Federico Borromeo appears as a character in Alessandro Manzoni's 1827 novel The Betrothed (I promessi sposi), in which he is characterized as an intelligent humanist and saintly servant of Christ, serving the people of Milan unselfishly during the 1630 plague; in the novel he is called Federigo Borromeo, from the Spanish. In 1865 the citizens of Milan erected a marble statue of him next to the gates of the Biblioteca Ambrosiana. The monument was realized by Costanzo Corti. It stands in Piazza San Sepolcro, in front of the former main façade of Ambrosiana, currently being its back façade.
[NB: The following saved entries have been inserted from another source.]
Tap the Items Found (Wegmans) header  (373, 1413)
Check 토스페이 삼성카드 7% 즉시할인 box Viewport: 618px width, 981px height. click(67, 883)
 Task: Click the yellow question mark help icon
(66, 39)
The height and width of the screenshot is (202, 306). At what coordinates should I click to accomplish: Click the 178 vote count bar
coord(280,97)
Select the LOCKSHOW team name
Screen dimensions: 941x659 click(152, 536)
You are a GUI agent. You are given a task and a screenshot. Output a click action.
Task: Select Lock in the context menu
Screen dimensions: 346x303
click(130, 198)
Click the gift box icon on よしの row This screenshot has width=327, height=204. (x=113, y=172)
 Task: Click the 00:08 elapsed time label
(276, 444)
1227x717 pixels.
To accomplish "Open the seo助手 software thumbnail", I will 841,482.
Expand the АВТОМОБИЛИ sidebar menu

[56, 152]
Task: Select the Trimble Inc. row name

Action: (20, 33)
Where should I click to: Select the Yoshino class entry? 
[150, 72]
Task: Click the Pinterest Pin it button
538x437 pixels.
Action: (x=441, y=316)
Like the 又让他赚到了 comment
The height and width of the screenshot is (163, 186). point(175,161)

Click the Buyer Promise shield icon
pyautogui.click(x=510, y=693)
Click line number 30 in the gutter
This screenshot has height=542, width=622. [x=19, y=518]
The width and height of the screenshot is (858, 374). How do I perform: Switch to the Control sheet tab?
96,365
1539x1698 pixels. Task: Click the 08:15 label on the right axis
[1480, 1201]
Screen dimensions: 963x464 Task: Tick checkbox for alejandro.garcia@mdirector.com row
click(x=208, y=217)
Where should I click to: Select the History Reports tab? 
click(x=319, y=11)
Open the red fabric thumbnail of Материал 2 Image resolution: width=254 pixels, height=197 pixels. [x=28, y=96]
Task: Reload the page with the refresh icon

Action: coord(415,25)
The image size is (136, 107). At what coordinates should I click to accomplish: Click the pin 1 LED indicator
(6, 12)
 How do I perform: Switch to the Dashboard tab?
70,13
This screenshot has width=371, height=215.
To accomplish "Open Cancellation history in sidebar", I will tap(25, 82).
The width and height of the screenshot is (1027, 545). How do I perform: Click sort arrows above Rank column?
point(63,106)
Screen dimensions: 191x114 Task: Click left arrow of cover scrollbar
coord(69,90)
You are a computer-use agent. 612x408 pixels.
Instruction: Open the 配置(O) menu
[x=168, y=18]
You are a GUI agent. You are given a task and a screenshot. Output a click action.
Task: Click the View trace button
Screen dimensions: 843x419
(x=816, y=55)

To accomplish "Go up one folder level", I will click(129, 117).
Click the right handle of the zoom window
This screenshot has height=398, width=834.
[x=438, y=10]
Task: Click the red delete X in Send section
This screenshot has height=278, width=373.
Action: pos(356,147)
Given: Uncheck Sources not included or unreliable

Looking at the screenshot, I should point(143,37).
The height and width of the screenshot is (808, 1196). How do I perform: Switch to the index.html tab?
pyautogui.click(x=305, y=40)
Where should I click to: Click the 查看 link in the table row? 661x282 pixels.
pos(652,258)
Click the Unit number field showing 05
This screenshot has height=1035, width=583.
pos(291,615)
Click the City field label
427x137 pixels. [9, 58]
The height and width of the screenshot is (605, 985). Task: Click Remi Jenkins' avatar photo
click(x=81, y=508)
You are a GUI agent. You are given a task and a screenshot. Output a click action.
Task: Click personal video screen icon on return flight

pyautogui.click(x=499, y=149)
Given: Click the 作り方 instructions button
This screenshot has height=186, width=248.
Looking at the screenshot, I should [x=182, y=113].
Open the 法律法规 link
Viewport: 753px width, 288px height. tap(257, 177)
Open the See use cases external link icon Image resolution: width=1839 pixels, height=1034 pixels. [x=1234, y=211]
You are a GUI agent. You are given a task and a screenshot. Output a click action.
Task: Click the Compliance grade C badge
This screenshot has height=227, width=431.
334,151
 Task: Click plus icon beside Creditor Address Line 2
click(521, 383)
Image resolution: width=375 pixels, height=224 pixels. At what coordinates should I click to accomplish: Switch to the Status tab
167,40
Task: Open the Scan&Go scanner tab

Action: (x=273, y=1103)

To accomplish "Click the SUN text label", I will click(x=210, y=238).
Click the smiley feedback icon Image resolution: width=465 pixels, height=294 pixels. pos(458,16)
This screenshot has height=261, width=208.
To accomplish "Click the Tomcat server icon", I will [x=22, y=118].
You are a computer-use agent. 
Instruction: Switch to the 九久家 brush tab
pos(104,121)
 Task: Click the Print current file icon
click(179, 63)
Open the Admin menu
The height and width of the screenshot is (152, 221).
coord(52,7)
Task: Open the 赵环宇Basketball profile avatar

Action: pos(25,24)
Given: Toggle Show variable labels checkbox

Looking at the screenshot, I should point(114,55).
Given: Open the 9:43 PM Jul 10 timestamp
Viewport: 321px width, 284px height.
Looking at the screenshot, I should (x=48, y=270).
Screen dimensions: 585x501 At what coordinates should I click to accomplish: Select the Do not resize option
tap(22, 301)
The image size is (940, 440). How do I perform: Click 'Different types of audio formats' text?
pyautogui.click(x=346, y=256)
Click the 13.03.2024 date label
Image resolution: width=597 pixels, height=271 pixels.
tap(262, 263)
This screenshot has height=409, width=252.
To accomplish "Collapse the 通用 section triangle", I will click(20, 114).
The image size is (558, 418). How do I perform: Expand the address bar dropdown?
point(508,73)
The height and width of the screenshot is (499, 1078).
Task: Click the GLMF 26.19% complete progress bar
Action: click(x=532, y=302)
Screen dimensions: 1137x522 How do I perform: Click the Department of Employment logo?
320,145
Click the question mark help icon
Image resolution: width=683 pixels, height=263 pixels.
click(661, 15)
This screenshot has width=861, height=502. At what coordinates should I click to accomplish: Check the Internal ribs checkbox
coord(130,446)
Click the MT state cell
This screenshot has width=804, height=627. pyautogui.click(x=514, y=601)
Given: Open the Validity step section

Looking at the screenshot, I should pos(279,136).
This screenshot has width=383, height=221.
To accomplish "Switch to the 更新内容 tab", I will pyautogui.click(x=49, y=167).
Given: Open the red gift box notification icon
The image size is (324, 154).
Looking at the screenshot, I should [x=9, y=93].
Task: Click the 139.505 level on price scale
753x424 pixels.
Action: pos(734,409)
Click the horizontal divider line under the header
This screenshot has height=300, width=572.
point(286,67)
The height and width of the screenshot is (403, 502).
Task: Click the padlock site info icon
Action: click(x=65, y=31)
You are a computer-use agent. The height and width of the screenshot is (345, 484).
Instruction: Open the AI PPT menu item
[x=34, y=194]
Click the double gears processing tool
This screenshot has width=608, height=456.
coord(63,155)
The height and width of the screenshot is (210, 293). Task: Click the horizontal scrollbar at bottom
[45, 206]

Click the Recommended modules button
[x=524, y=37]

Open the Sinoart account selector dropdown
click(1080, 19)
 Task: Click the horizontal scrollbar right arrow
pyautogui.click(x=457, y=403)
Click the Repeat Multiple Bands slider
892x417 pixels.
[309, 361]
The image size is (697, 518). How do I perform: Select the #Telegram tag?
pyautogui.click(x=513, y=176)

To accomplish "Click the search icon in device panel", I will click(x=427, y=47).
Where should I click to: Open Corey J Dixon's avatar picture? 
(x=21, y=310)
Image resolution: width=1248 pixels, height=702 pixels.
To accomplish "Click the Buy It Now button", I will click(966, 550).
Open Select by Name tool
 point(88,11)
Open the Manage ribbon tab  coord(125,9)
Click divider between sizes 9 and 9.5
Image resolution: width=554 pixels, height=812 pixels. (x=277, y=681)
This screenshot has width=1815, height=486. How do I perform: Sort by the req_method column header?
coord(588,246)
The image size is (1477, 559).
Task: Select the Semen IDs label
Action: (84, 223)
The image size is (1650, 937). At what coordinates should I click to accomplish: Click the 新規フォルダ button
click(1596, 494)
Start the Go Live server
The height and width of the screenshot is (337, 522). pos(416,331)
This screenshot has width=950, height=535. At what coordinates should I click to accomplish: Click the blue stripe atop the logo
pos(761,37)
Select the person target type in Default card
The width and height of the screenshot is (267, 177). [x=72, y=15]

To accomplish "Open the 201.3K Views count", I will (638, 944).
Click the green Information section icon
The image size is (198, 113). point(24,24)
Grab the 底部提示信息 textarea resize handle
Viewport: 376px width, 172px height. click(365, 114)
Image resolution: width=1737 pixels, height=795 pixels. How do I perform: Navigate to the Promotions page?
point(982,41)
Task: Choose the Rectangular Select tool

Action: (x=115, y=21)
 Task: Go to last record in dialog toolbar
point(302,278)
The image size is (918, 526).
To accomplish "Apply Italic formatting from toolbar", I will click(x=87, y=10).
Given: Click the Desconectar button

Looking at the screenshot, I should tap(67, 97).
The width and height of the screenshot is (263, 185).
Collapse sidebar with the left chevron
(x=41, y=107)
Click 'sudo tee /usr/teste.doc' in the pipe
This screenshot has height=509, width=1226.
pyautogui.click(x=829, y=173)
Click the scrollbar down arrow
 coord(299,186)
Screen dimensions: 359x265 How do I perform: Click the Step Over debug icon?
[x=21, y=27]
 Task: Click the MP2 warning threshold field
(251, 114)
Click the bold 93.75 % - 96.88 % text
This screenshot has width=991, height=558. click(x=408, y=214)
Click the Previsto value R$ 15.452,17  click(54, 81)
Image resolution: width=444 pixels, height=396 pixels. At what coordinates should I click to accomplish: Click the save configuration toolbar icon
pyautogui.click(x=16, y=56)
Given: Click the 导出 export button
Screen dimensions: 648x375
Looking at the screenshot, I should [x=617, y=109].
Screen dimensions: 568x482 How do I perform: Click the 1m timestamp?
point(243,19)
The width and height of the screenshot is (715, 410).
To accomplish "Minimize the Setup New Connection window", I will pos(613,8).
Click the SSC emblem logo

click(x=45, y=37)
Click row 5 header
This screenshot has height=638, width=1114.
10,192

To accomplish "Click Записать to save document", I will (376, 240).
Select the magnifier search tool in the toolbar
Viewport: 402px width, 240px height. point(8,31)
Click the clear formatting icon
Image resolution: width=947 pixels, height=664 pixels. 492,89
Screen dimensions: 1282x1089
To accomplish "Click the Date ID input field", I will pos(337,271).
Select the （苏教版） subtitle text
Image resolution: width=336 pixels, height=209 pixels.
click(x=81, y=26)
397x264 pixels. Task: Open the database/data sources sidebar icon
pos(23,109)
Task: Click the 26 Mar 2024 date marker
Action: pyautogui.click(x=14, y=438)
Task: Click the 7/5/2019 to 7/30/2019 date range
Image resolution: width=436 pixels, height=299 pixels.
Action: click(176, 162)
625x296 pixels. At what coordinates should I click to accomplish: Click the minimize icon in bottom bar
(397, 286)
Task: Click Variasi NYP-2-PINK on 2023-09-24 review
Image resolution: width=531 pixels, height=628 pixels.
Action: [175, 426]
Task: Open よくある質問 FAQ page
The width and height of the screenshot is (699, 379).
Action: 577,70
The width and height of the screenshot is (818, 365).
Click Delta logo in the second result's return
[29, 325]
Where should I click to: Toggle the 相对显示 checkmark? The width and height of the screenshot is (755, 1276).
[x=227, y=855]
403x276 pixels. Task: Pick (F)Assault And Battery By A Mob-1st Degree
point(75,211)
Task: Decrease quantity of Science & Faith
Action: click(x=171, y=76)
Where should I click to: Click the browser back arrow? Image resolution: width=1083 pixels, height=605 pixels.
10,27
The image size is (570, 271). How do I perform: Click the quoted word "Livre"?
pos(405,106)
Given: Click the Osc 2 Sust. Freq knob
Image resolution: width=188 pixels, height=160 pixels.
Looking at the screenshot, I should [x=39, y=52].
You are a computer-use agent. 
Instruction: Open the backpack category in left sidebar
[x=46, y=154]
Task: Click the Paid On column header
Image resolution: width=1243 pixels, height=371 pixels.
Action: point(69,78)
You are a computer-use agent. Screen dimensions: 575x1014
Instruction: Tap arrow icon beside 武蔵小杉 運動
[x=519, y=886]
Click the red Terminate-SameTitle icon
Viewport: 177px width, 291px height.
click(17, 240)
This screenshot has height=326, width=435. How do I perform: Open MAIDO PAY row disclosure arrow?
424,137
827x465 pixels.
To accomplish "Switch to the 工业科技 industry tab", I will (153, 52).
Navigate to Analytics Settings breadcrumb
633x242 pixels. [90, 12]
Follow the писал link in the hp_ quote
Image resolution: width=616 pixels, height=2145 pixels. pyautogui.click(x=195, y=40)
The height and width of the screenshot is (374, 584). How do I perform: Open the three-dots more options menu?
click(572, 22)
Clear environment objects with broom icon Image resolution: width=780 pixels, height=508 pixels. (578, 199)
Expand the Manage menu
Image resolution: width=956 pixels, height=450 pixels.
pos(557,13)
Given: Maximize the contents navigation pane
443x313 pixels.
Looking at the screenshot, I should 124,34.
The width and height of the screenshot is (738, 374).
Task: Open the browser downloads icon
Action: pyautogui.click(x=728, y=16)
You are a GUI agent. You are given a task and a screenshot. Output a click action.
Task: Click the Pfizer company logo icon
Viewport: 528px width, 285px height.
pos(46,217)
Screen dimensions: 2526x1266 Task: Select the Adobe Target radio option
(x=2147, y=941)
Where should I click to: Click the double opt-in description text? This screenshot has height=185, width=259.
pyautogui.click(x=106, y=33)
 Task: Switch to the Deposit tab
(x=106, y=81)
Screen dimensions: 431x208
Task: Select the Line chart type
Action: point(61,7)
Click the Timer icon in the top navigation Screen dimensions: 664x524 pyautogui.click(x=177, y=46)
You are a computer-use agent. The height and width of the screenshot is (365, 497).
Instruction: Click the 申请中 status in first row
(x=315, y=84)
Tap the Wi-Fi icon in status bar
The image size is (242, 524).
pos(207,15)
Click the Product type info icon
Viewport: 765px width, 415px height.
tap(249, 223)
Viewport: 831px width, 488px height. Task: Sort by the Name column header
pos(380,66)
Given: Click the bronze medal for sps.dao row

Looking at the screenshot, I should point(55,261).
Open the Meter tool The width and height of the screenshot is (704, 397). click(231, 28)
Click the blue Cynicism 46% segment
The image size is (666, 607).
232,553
On one side of the pedestal of the statue is the phrase from Manzoni's I Promessi Sposi: "He was one of those men rare in every age, who employed extraordinary intelligence, the resources of an opulent condition, the advantages of privileged stations, and an unflinching will in the search and practice of higher and better things". On the other side are the words: "He conceived the plan of the Ambrosian Library, which he built at great expense, and organized in 1609 with an equal activity and prudence".

While at the service of Federico Borromeo, Aquilino Coppini published in 1607 his book of sacred madrigals with contrafacta texts prepared by him, based on works by Claudio Monteverdi and others. Borromeo was the dedicatee of the first of Coppini's three collections of contrafacta.

The effort to canonize Federico began soon after his death, and documents in support of his case were still being collected in the 1690s, but the process was never institutionalized by Church authorities due to the opposition of the Spanish crown.